As dificuldades para frear as crescentes queimadas nas florestas brasileiras
Enviada em 22/09/2025
Em Primavera Silenciosa (1962), Rachel Carson alertou sobre os riscos da ação humana descontrolada na natureza, reflexão atual diante das crescentes queimadas no Brasil. Biomas como a Amazônia e o Cerrado sofrem com o aumento de focos de incêndio, que afetam a biodiversidade e a qualidade de vida. O Instituto Nacional de Pesquisas Espaciais (Inpe) registrou em 2024 o maior número de queimadas em duas décadas. Esse cenário revela que as dificuldades para frear tais práticas estão ligadas à fragilidade da fiscalização e à permanência de práticas culturais e econômicas que favorecem o uso do fogo, ameaçando a preservação ambiental.

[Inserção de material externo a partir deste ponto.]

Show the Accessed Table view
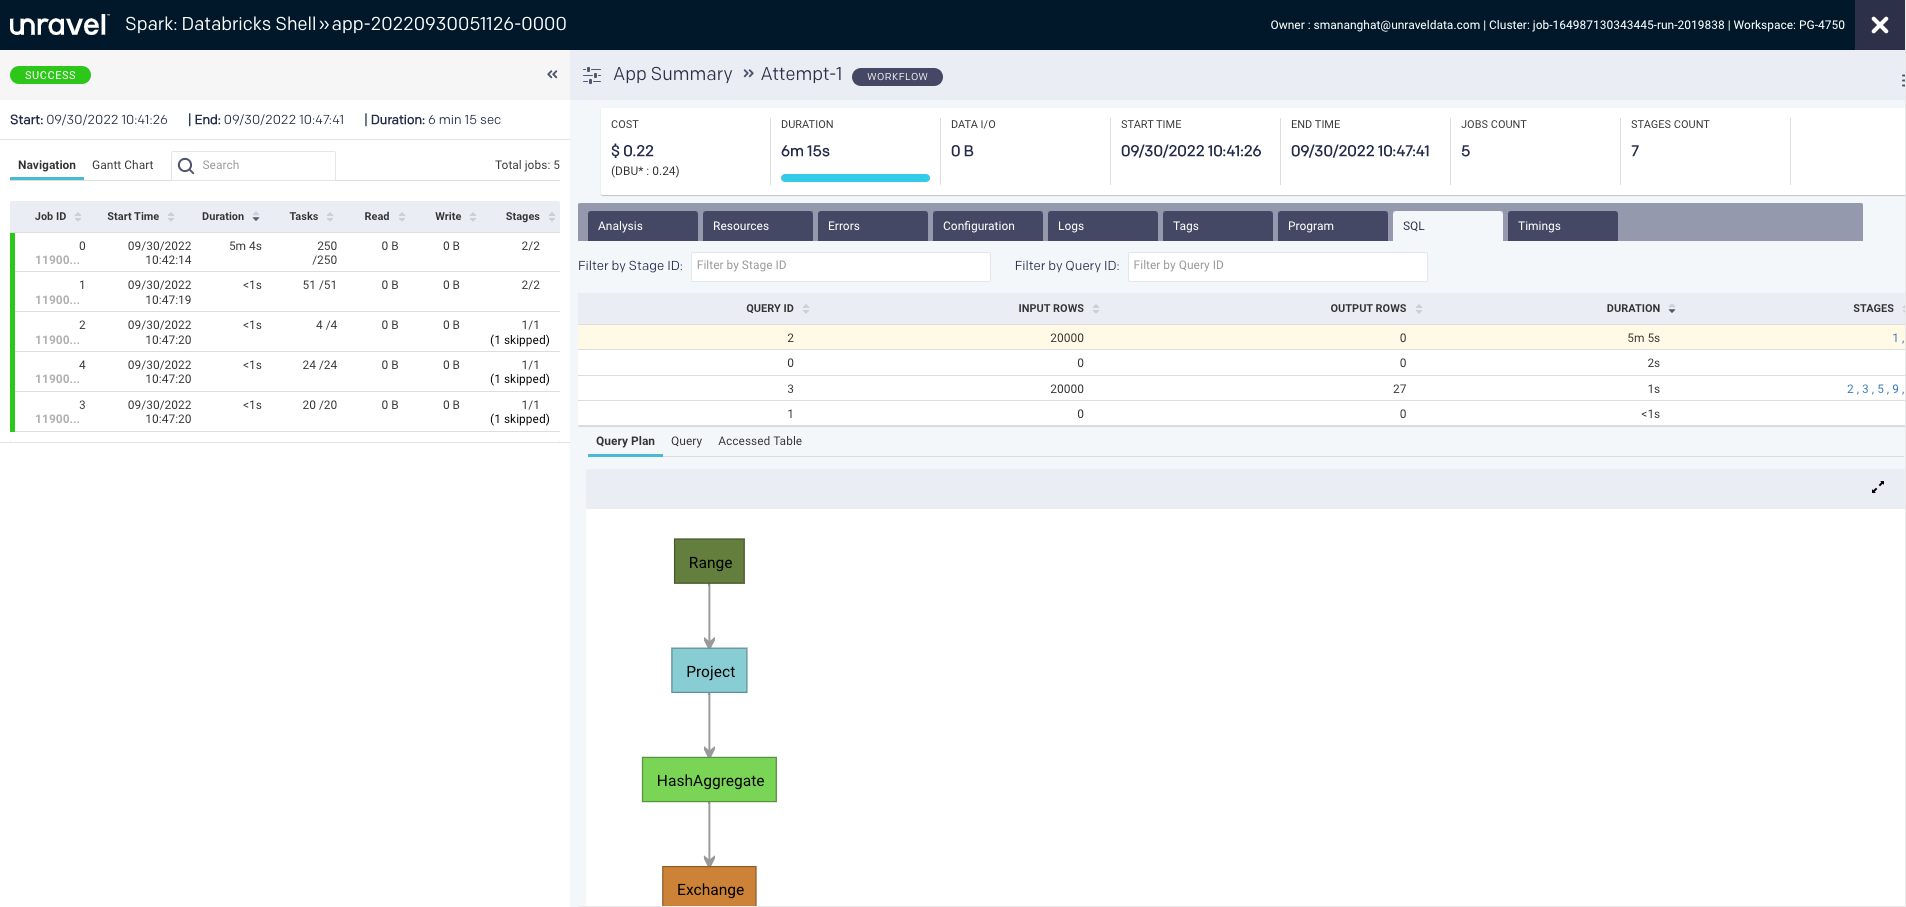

Um dos principais entraves está na deficiência da fiscalização. O Instituto Brasileiro do Meio Ambiente e dos Recursos Naturais Renováveis (Ibama) sofre com cortes de verbas e poucos fiscais, o que limita o alcance das ações. Assim, áreas desmatadas e queimadas ilegais não recebem monitoramento adequado. Essa realidade contribui para que infratores permaneçam impunes, incentivando a continuidade dos crimes ambientais. O aumento de 60% nos focos de calor na Amazônia em relação ao ano anterior evidencia que, sem o fortalecimento da fiscalização, os incêndios tendem a crescer.
Outro obstáculo é o aspecto cultural e econômico que mantém o fogo como ferramenta de trabalho. Agricultores e pecuaristas recorrem às queimadas por serem práticas rápidas e baratas de renovação do solo, ignorando impactos a longo prazo. Essa escolha persiste pela falta de políticas que incentivem métodos alternativos, como o plantio direto. Além disso, o clima seco e quente em certas épocas do ano amplia o alcance das chamas, tornando a contenção mais difícil. Logo, a junção de fatores sociais e naturais dificulta a redução do problema.
Portanto, é necessário agir contra as queimadas. O governo federal deve ampliar verbas e contratar fiscais para reforçar a fiscalização ambiental. O Ministério da Agricultura, em parceria com universidades, precisa oferecer cursos gratuitos a produtores, ensinando técnicas que substituam o uso do fogo. Já a mídia nacional deve promover campanhas de conscientização em rádio, TV e internet. Assim, será possível reduzir os incêndios e preservar os biomas brasileiros.